Sometimes the answer is ‘no’
Sullivan
Sean Sullivan, dean, School of Pharmacy, University of Washington in Seattle, recommends three main strategies for all specialty pharmacy:
1. Just say “no” to coverage of certain drugs. Sullivan calls this “prior authorization on steroids.” While you can’t say no if there is only one choice, you can limit choices, he says.

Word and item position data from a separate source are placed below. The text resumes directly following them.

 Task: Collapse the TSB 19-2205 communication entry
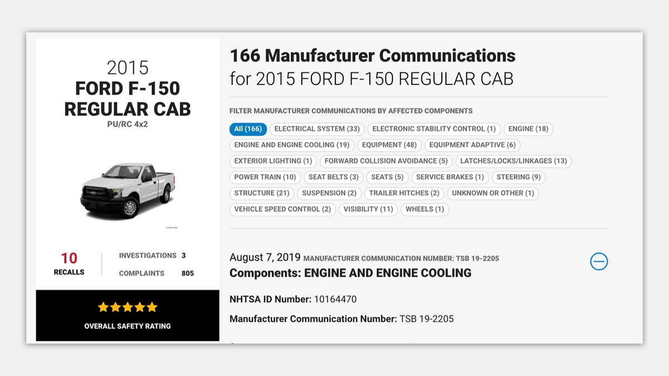(599, 262)
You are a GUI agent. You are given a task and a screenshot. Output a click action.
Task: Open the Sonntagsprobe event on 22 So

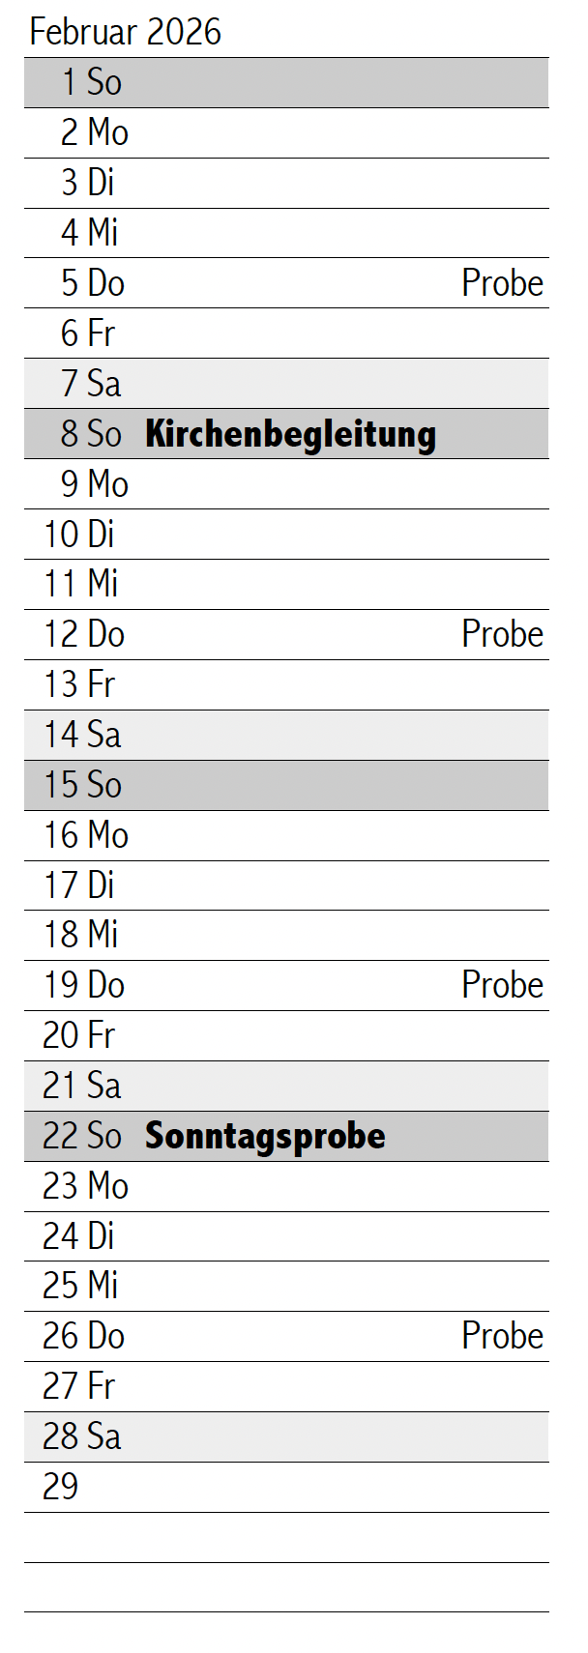265,1136
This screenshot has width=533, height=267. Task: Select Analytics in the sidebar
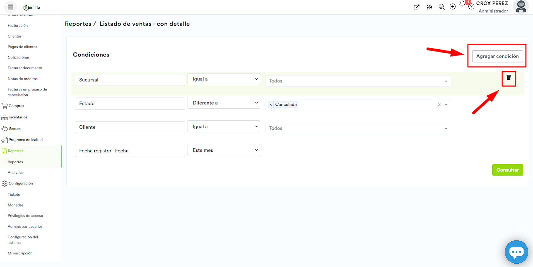[16, 173]
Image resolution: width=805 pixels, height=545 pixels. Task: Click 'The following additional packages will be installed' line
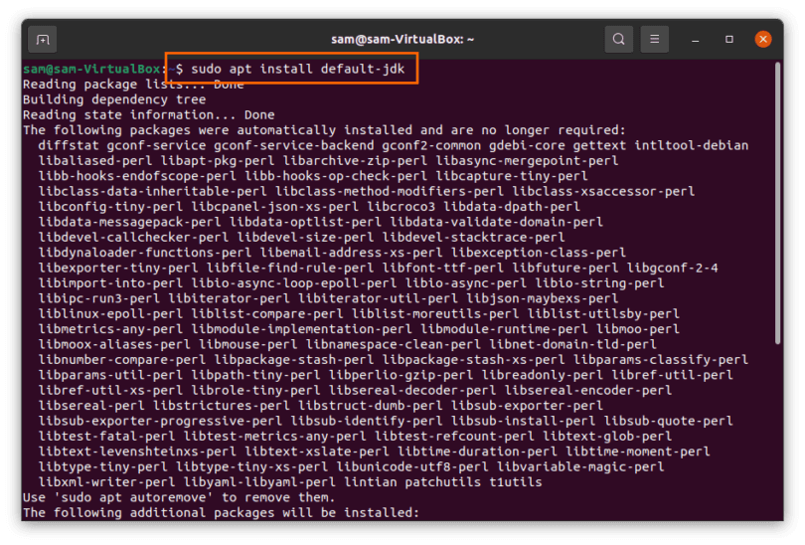point(221,512)

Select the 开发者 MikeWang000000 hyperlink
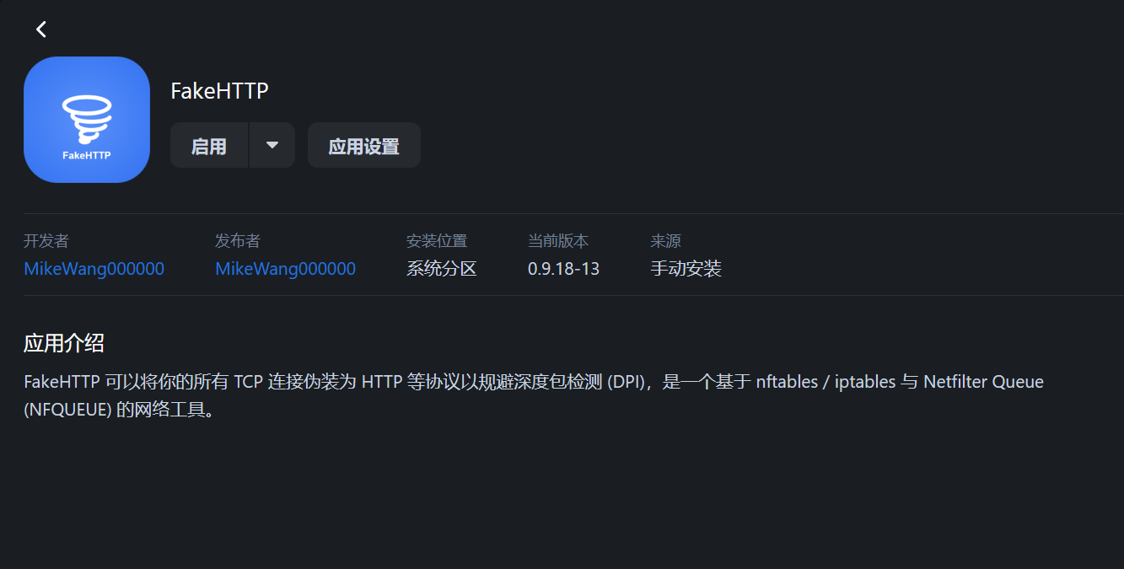click(94, 268)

2. Lockdown specialty provider networks into closed delivery systems. If a manufacturer determines a drug is a specialty medication, a group of specialty providers should be part of a contract promising to meet needs of drug delivery based on outcomes assessment.
3. Provide experimental but innovative contracts based on outcomes, biomarkers and financial considerations. Also, commit to a budget so that payers know their liability in advance.
For example, if a patient isn’t cured with an expensive hepatitis C medication (the cure rate is 95%), then payers shouldn’t have to pay for the drug assuming the medication was taken appropriately.
“That’s what prior authorization is all about-a budget cap,” he says. “Plans don’t really need the extra cost of doing [prior authorization]; a manufacturer has to take the risk.”
Oncology, Sullivan says, is a tougher condition to manage because of so much individualization that requires clinical flexibility. He points out that many health plans have designed treatment pathways for cancer and if members stick to the protocols, drugs will be reimbursed.
Mari Edlin, a frequent contributor to Managed Healthcare Executive, is based in Sonoma, California.